For the eighth consecutive year, LAU’s Civil Engineering students have benefited from a range of incentives made available by the Abdallah Yabroudi Civil Engineering Grant. Established in 2009 by the CEO of the Dubai Constructing Company (DCC), the endowment has been broadening student horizons through awards, scholarships and internships that prioritize hands-on training and innovative thinking. “Abdallah Yabroudi is very much interested in contributing to engineering education,” says Dr. George Nasr, dean of the School of Engineering of the exceptional dedication the Dubai-based entrepreneur has shown to the department.

The hallmark of Yabroudi’s grant is a unique internship program offered at his DCC headquarters for civil engineering students from LAU and Syracuse University in New York. Each year, a dozen participants from both universities travel to the renowned Emirati building metropolis to gain first-hand knowledge of running a construction company. The project came to Yabroudi’s mind during a visit to Syracuse University, almost thirty years after his graduation, during which he mulled over the fact that he had lacked practical experience when he graduated and had never even visited a construction site. Envisaging the benefit of providing professional training to senior civil engineering students in the region, he reached out to LAU President Joseph G. Jabbra, who welcomed the idea.

As engineering solutions are inseparable from an understanding of global economies and societal contexts, the chance to study at an international contracting company such as DCC did not go by underestimated by the interns. “The attendance at the program in Dubai has changed our lives,” declared a student from the 2014 session, adding, “it proved to be a unique, and in our opinion, best ever internship program in civil engineering.” Throughout the day, students followed an intensive curriculum doing office work, taking courses, conducting case studies and preparing reports and presentations. In a generous gesture by Yabroudi, last year’s interns were also taken on a trip to the U.S. to become acquainted with the master’s program in civil engineering that he sponsors at Syracuse University.

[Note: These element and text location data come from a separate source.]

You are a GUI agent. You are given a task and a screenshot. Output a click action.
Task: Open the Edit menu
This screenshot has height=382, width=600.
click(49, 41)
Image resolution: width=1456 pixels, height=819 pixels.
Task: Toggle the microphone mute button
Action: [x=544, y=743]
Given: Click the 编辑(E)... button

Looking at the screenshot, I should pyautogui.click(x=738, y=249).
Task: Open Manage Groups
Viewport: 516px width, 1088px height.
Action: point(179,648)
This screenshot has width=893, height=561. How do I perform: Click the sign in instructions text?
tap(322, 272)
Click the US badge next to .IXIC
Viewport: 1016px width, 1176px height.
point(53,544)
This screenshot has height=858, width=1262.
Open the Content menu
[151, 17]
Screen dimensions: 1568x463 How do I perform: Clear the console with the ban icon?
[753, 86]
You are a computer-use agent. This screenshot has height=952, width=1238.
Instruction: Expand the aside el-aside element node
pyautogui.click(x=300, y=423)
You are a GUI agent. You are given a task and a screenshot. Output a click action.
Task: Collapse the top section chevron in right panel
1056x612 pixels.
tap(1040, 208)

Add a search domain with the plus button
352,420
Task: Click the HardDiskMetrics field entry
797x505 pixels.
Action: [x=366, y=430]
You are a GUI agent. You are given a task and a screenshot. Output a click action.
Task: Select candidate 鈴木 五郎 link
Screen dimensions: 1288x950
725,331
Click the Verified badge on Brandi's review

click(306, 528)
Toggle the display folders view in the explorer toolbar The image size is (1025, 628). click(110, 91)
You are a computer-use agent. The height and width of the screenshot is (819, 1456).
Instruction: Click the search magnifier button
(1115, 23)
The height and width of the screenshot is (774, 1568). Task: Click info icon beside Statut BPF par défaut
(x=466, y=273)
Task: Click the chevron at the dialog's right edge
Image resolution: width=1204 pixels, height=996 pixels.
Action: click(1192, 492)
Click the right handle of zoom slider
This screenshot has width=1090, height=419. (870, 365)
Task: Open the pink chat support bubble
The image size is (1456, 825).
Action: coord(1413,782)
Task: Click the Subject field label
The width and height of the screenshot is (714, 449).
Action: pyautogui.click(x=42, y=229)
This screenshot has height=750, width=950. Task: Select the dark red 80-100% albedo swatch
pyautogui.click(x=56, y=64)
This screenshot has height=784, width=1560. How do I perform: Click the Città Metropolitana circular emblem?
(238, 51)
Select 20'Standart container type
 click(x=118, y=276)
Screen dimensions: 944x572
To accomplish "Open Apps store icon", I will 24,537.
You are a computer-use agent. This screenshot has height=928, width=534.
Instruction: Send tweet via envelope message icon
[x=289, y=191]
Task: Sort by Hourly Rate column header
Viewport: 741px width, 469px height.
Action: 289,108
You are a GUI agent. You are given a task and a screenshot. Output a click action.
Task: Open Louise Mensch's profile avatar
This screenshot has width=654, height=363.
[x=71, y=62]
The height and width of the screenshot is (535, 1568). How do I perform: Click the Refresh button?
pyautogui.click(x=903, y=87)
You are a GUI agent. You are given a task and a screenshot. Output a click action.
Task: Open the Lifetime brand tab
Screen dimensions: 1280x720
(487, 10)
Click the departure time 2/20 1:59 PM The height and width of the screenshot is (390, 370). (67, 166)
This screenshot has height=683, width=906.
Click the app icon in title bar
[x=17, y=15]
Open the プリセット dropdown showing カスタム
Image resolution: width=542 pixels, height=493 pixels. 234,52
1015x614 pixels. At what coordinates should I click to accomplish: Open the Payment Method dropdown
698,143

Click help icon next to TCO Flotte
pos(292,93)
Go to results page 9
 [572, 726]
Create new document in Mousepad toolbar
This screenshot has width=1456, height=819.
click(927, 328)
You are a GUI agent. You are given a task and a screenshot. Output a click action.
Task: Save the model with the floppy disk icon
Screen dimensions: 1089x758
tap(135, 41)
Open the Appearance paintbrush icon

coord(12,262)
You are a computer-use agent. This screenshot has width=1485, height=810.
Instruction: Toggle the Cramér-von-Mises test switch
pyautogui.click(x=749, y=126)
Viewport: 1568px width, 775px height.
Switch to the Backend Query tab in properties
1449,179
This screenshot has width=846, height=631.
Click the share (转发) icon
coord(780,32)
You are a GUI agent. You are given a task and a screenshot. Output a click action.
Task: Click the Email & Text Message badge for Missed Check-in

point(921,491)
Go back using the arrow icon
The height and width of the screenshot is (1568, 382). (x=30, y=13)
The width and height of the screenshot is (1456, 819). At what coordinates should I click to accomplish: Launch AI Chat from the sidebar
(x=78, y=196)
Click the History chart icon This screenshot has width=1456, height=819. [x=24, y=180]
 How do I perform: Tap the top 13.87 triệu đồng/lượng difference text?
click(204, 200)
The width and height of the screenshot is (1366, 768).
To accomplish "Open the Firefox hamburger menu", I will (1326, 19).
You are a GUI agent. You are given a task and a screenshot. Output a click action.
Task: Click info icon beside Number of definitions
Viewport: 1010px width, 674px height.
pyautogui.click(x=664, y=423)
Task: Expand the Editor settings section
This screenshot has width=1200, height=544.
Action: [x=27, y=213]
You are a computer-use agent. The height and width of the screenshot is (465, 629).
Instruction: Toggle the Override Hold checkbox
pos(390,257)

After gaining invaluable insights into the specialized worlds of architects, concrete mixing plants and structural engineers, according to Yabroudi the students went on to pass job interviews with flying colors as they had exposure to domains not usually studied in university. While aiming to increase the graduates’ chances in the real world, the internship was also structured along an intimate, flexible apprenticeship system. “In other internships, students are just thrown on sites and made to work with the project manager who does not necessarily have the time for them. Eventually, the students have to work their way through to get the credit or grade that is needed. But over here it’s very unique, we have an open book for the interns — we show them all our programming and planning,” Yabroudi says.

For the benefactor, motivating students to become leaders in their field doesn’t end with the internship. In fact, he also established the Design Project Awards for final year projects, the Dean Best Achievement Awardsand the Chair Term Paper Awards on Current Issues as part of his endowmentChoosing the theme for this year’s paper as “How does civil engineering contribute to economic development in the Middle East?”, Yabroudi stresses that “we need to look at civil engineering as not only building nice towers, hotels and villas but in terms of how can these help in the overall development of the Middle East including in the human, social and cultural aspects.” Dealing with the built environment, civil engineering is the oldest engineering discipline in human history, and Yabroudi aims to empower coming generations of its practitioners at LAU to be well adapted to modern demands.